REQUIRED ACTION
Within these records, how many lines hold "dimensions"? Give the number alone.

MATERIAL PROVIDED
•••••
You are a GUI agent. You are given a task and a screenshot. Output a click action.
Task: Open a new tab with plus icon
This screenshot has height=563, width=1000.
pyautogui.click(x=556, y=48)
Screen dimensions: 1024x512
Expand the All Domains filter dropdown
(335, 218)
•••••
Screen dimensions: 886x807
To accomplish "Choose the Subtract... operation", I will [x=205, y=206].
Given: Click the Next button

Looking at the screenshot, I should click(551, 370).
•••••
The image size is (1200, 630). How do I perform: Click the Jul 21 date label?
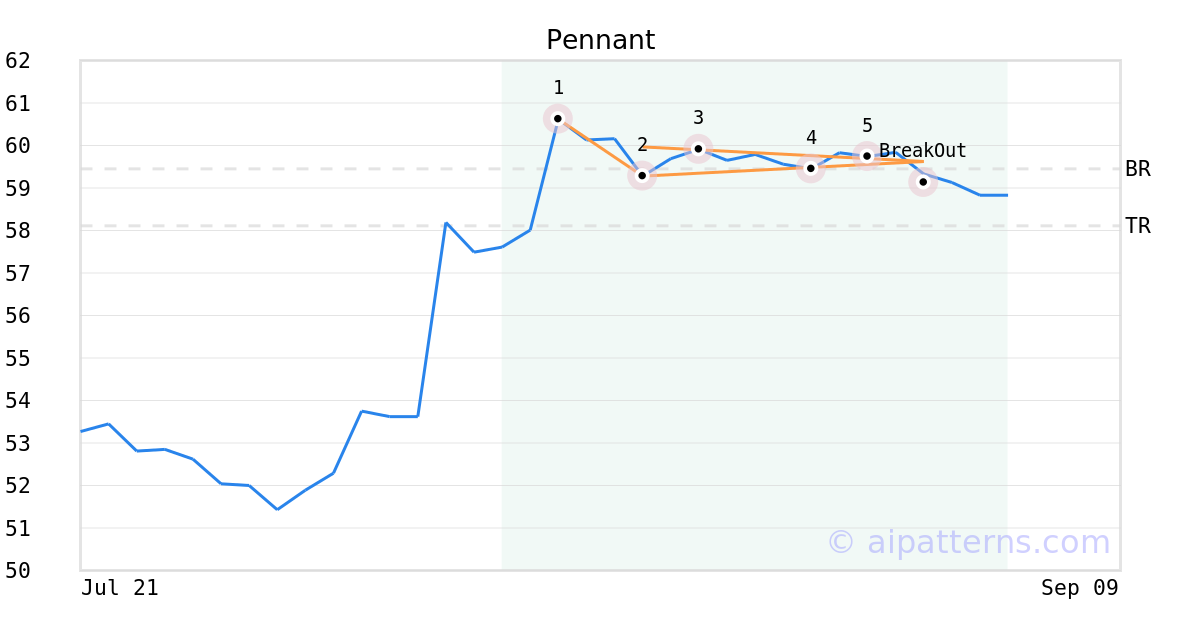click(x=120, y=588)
•••••
OUTPUT BELOW
2